The IDL-to-Tool Pipeline works as follows:
- Orchestrator: Crawls Interface Definition Language (IDL) files (Proto and Thrift) across services. LLMs generate MCP tool descriptions from message names and existing comments.
- SME Loop: Service owners (Subject Matter Experts) review and refine the LLM-generated descriptions for accuracy and proper invocation guidance.
- Automated PR Workflow: Updates trigger Pull Requests. Unified Scanning APIs automatically check for risky patterns or unintended endpoint exposures.
- Gateway Service: Validated definitions are stored in object storage and served as the single source of truth to all AI consumers.
This automation dramatically reduces manual work while maintaining quality and control.
Security and Governance: Managing the Blast Radius
AI agents act at superhuman speed, amplifying the potential impact of errors or unauthorized access. Uber embeds security into every layer of the MCP platform:
- Centralized Authorization: Agents receive only explicitly granted permissions via Uber’s central auth systems.
- PII Redactor: A dedicated service automatically scrubs Personally Identifiable Information from all data streams.
- Unified Scanning: Ongoing code and metadata scans detect vulnerabilities or bad patterns.
- Mutable Endpoint Guardrails: Blockers prevent agents from calling endpoints that could disrupt production services.
The system also distinguishes internal versus third-party MCP servers, applying stricter controls where needed. One-off playground environments were replaced with version-controlled, centrally managed code for better observability and traceability.
Three Ways to Consume MCP
Uber offers three tailored surfaces for different needs:
- Uber Agent Builder (No-Code): Enables non-engineers to build productivity agents. Users @mention MCP servers in instructions. To reduce hallucinations, builders can select specific tools and apply Parameter Overrides (locking values statically).
- Uber Agent SDK (Code-First): For high-impact applications like Grocery Assistant, Auto Care coordination, and Customer Support. YAML configs load tools and handle complex orchestration, including memory and chat history management.
- Coding Agents: Integrated with IDEs (Cursor, Cloud Code) via the afx CLI. Background “Minion” agents running on cloud infrastructure generate approximately 1,800 code changes per week, delivering major productivity gains.
The Road Ahead: From Tools to Skills
Uber is evolving beyond single-endpoint “tools” to sharable “Skills”—reusable recipes or conventions for complex, multi-step processes that teams can adopt organization-wide.
Key roadmap items for the MCP Registry include:
- Evaluation Metrics: Surface SLAs, reliability scores, availability, and performance data so users and agents can select high-quality tools.

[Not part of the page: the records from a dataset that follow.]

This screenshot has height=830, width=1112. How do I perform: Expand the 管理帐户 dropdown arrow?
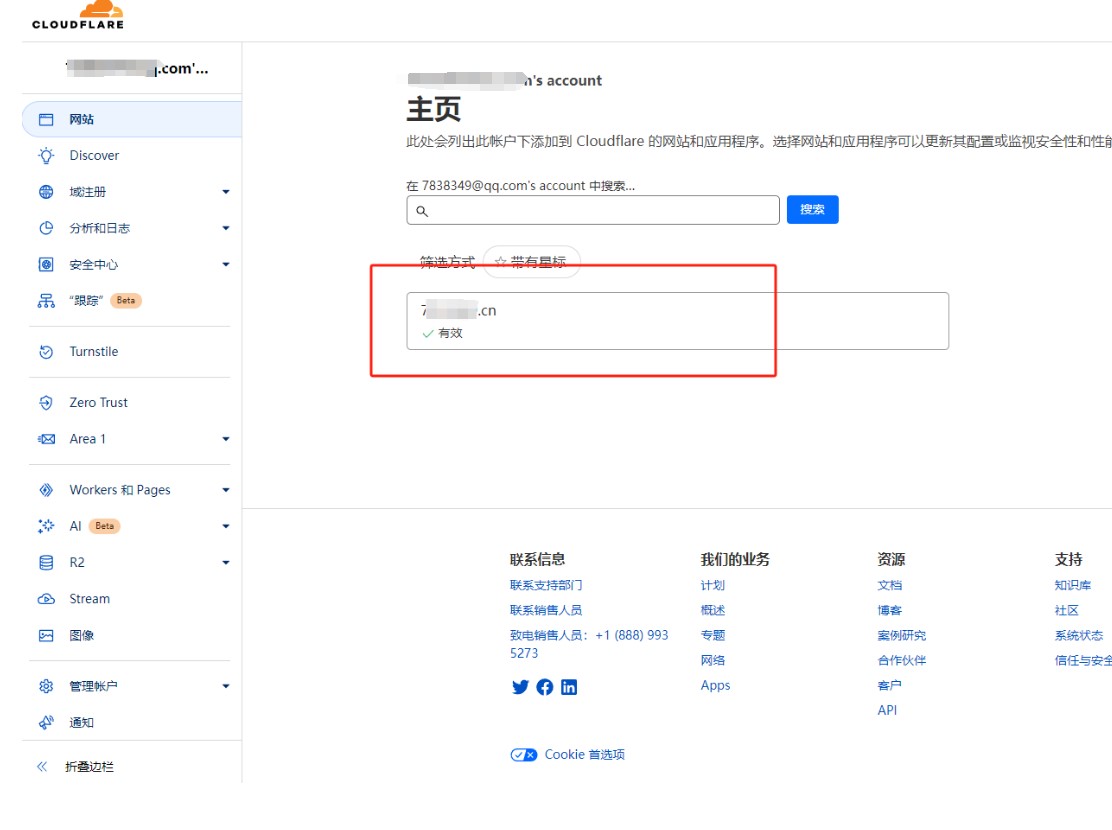tap(226, 687)
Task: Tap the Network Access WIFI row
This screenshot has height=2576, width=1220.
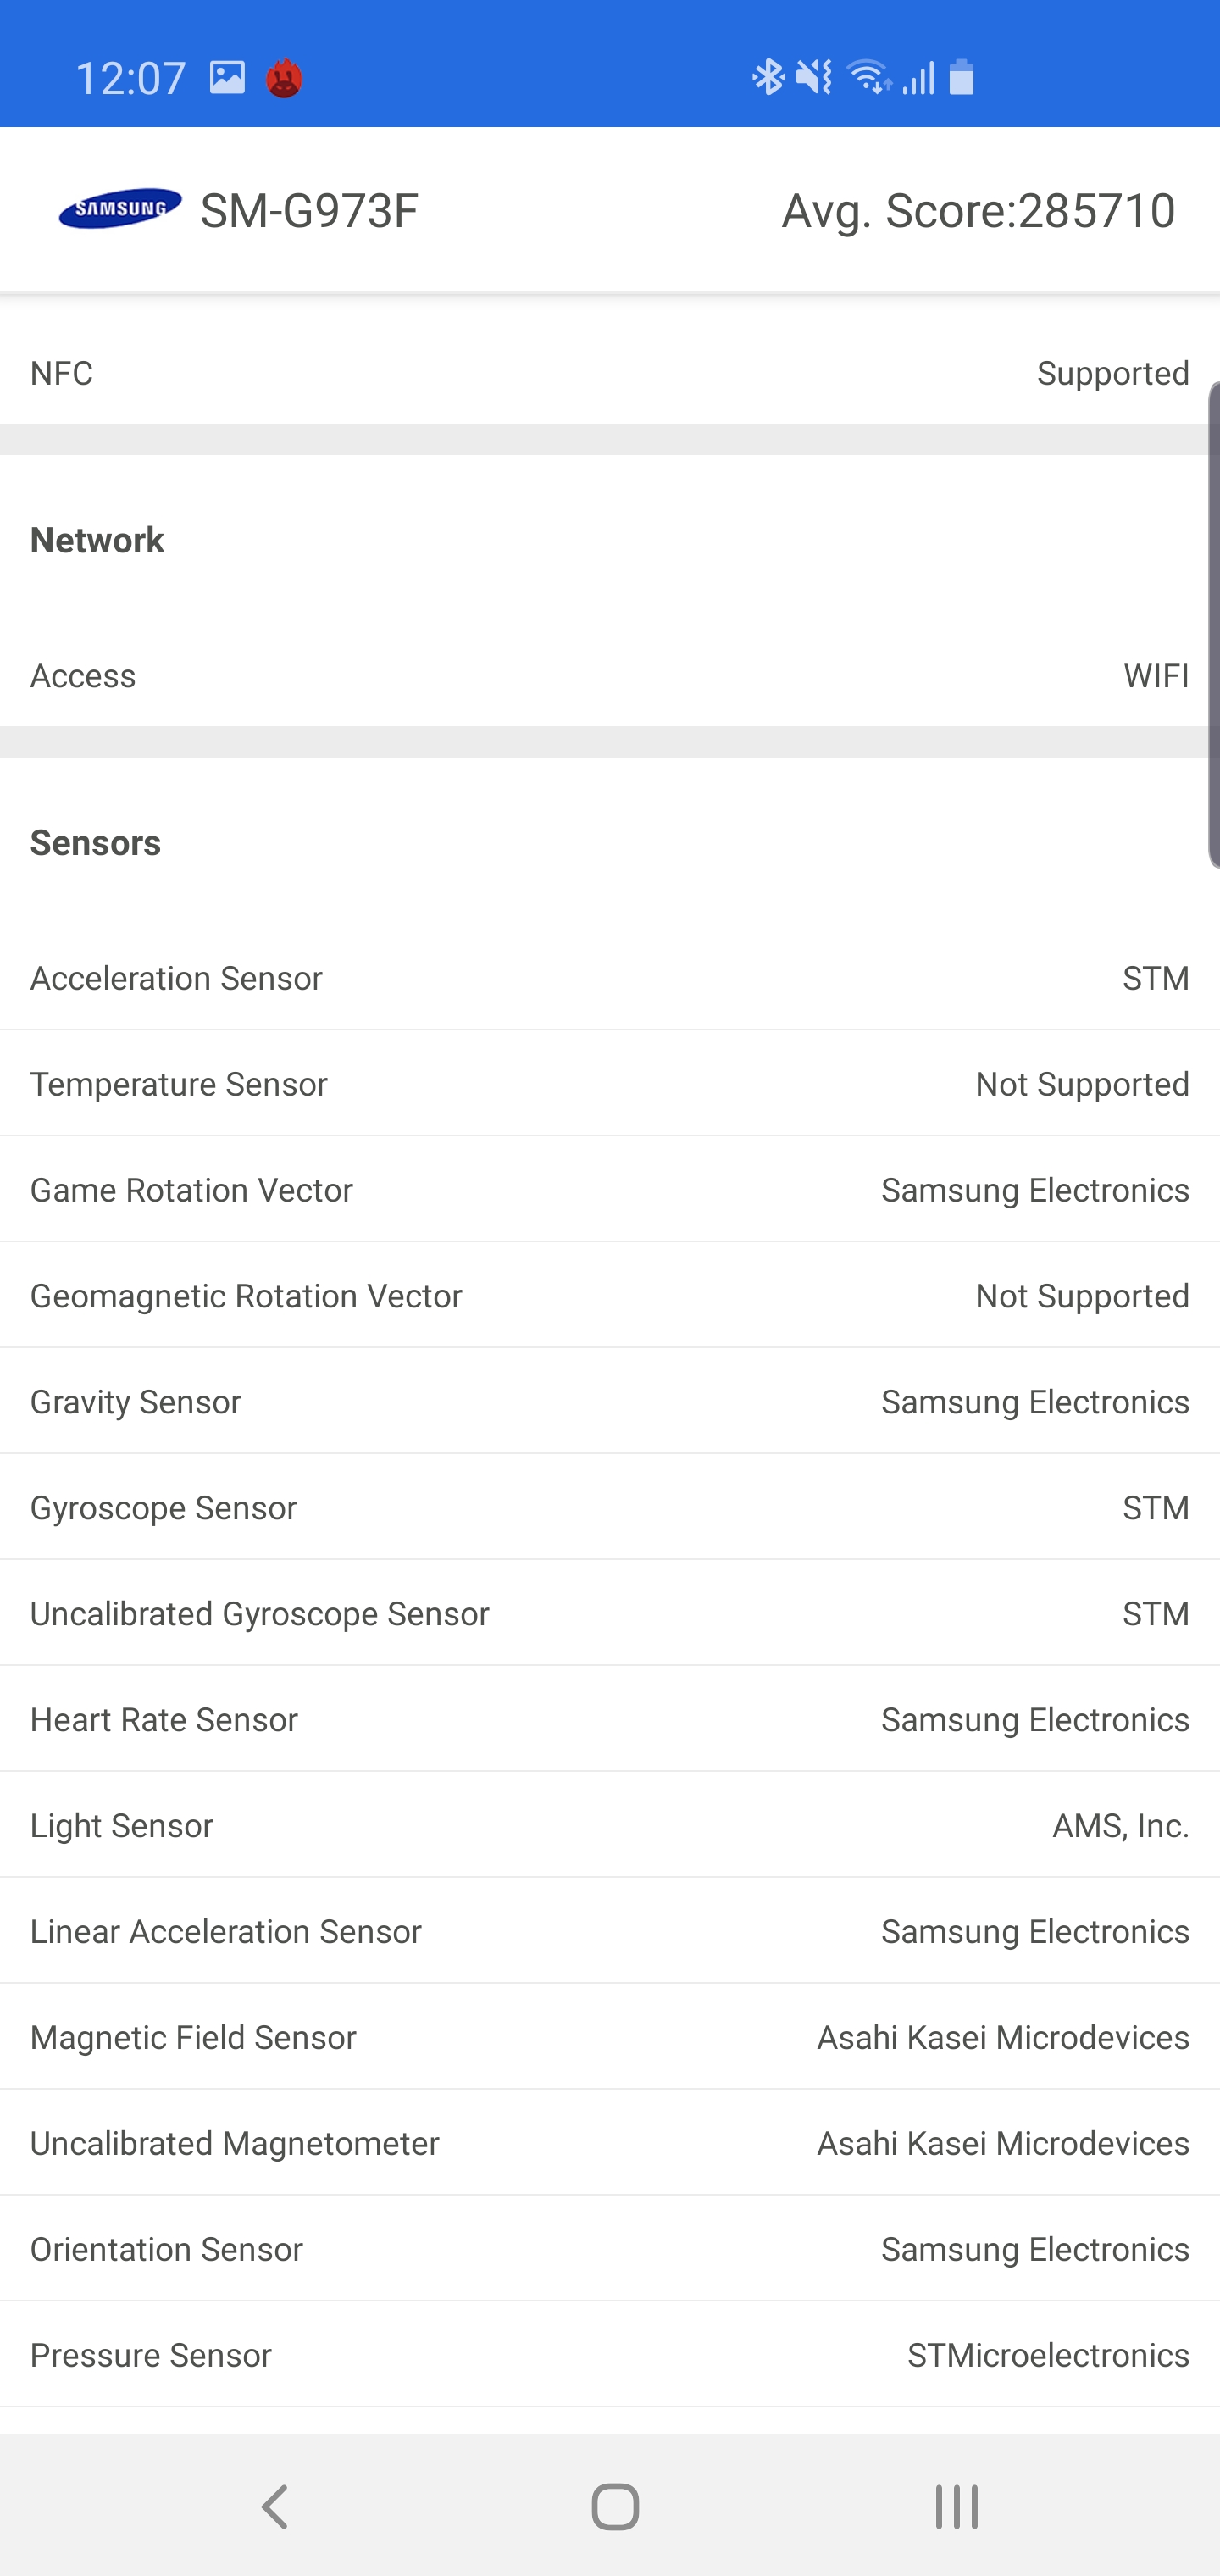Action: pos(610,676)
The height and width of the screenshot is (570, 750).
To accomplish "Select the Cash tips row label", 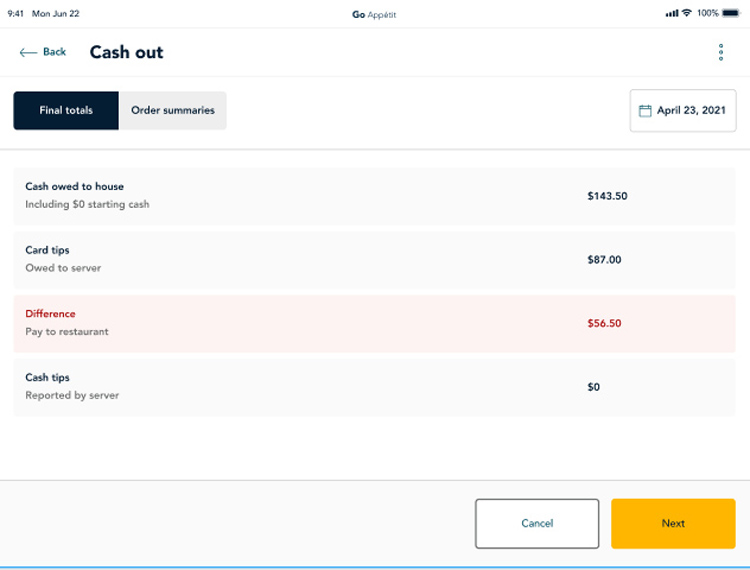I will (x=47, y=378).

- Tool Search Tool: Agents will discover and load tools on demand to combat context bloat and keep prompts efficient.
- A/B Testing for Skills: Test different versions to measure output quality and correctness.
- Skill Sharing: Standardized, versioned complex workflows that promote reuse across teams.
Why This Matters
Uber’s implementation demonstrates that scaling AI depends less on raw model power and more on robust infrastructure. By treating MCP as a foundational standard rather than an experiment, Uber created a secure, discoverable, and efficient environment where thousands of agents can operate reliably.
The results speak for themselves: near-universal engineer adoption, massive task volume, and accelerated development velocity. Other large organizations face the same questions. As agents gain deeper access to core systems, standardization becomes essential.
Without a protocol like MCP, companies risk infrastructure chaos and uncontrolled blast radius. With it, they unlock governed, high-velocity AI that can transform operations at scale.